Look through the records below for the line with "1080x597 pixels." and the line with "Select the Account tab", then return those lines and all lines between, exactly.

*** PROVIDED DATA ***

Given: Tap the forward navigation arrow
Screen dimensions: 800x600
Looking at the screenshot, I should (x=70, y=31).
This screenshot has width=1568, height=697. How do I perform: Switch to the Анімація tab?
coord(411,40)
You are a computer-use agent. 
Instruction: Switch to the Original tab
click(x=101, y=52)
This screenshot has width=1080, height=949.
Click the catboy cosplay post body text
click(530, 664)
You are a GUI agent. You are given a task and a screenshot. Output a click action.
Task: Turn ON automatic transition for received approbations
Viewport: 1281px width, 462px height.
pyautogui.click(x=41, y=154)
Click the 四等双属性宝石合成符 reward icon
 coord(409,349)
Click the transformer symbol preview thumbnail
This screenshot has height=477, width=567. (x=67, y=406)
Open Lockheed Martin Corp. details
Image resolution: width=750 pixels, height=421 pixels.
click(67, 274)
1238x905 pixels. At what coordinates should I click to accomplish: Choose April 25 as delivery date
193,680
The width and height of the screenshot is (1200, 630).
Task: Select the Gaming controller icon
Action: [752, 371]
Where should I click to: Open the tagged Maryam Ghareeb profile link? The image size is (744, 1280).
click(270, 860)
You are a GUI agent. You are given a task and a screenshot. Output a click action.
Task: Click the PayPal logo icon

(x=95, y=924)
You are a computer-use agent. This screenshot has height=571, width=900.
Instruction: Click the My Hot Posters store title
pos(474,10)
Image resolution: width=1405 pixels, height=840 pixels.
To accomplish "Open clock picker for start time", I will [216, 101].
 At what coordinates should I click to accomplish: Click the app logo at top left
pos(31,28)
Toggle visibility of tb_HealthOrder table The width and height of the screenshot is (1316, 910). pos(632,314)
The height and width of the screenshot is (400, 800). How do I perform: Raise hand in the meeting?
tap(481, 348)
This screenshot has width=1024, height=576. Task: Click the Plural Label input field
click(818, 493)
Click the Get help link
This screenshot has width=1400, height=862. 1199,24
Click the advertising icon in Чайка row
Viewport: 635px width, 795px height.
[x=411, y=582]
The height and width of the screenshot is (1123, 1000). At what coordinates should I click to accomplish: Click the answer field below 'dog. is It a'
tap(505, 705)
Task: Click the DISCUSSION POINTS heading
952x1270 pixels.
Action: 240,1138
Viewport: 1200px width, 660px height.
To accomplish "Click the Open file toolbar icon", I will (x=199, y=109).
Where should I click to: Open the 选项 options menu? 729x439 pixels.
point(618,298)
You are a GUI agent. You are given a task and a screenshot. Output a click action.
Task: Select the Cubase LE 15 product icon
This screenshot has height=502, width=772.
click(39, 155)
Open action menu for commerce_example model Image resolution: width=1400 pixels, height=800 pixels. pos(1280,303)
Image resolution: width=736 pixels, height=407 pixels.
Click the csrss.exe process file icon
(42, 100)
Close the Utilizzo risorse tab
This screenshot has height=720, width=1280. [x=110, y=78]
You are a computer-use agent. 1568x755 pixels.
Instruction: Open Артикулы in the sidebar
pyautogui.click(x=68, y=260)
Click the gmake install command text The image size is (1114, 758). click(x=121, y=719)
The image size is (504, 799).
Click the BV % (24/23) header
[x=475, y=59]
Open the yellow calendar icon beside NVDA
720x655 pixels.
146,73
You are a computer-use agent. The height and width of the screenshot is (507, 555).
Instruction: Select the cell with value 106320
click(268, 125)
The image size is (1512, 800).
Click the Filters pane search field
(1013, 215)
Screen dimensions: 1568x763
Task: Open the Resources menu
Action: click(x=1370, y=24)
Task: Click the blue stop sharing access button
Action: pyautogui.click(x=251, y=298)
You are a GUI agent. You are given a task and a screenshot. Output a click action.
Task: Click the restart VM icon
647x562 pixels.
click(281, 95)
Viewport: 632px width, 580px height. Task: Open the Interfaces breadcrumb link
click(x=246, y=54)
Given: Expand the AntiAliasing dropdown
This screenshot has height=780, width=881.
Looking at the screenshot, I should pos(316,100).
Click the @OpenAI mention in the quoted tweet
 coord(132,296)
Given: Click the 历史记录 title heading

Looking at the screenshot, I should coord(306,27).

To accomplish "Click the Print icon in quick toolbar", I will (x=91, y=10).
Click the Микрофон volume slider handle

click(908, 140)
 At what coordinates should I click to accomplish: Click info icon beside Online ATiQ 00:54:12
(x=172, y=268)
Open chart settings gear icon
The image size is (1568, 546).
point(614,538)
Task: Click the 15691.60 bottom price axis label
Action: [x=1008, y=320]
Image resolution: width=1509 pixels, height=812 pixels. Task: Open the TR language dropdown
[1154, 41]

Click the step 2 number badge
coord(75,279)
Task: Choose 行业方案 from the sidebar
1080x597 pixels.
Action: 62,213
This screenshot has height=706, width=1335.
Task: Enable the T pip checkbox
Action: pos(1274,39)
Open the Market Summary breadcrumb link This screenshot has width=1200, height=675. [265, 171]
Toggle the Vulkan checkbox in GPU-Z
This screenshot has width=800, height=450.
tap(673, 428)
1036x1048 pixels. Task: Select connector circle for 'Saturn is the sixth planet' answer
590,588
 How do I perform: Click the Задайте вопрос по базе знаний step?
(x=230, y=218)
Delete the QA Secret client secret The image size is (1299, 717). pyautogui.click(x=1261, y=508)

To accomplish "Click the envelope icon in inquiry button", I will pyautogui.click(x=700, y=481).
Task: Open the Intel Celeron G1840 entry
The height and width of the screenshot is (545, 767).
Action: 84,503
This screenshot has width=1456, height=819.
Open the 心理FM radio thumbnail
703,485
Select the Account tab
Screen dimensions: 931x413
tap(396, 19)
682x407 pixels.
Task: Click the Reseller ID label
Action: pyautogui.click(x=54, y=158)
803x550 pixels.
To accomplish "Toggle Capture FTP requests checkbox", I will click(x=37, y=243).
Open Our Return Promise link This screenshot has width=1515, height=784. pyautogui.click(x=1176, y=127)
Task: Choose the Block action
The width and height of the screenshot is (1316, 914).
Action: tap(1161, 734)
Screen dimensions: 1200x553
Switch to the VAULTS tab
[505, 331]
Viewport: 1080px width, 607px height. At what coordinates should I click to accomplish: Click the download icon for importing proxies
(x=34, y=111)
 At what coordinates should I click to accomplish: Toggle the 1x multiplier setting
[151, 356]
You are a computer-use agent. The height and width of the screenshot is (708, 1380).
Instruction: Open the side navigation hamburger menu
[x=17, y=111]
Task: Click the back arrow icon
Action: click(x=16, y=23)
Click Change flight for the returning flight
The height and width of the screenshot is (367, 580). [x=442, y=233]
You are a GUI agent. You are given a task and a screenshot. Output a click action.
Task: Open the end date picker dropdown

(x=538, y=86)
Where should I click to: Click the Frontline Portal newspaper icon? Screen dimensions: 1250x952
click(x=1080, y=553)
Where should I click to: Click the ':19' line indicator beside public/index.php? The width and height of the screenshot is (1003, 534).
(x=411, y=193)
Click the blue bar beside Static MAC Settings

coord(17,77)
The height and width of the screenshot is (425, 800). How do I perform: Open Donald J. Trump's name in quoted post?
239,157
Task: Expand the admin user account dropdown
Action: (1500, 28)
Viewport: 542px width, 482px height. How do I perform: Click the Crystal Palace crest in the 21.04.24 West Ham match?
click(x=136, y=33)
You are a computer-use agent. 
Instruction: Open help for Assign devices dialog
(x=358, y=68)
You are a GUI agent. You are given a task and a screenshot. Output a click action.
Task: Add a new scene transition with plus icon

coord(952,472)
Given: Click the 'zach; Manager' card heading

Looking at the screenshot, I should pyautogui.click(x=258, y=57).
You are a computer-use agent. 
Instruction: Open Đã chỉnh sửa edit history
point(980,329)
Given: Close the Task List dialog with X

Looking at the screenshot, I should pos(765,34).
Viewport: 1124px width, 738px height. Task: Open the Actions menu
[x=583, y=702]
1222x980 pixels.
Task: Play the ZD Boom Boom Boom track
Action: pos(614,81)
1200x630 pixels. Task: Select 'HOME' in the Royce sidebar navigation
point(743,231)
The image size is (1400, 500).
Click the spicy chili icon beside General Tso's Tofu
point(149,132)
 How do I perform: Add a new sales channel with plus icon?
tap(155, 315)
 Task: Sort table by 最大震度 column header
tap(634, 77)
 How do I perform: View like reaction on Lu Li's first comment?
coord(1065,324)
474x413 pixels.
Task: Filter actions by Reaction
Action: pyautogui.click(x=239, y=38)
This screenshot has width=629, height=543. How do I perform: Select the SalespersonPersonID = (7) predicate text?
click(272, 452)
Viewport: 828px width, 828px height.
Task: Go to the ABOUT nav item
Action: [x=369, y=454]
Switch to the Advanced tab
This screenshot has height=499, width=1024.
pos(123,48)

*** End of PROVIDED DATA ***

— SOLUTION TO THIS TASK —
1080x597 pixels.
Action: 62,213
This screenshot has height=706, width=1335.
Task: Enable the T pip checkbox
Action: pos(1274,39)
Open the Market Summary breadcrumb link This screenshot has width=1200, height=675. [265, 171]
Toggle the Vulkan checkbox in GPU-Z
This screenshot has width=800, height=450.
tap(673, 428)
1036x1048 pixels. Task: Select connector circle for 'Saturn is the sixth planet' answer
590,588
 How do I perform: Click the Задайте вопрос по базе знаний step?
(x=230, y=218)
Delete the QA Secret client secret The image size is (1299, 717). pyautogui.click(x=1261, y=508)

To accomplish "Click the envelope icon in inquiry button", I will pyautogui.click(x=700, y=481).
Task: Open the Intel Celeron G1840 entry
The height and width of the screenshot is (545, 767).
Action: 84,503
This screenshot has width=1456, height=819.
Open the 心理FM radio thumbnail
703,485
Select the Account tab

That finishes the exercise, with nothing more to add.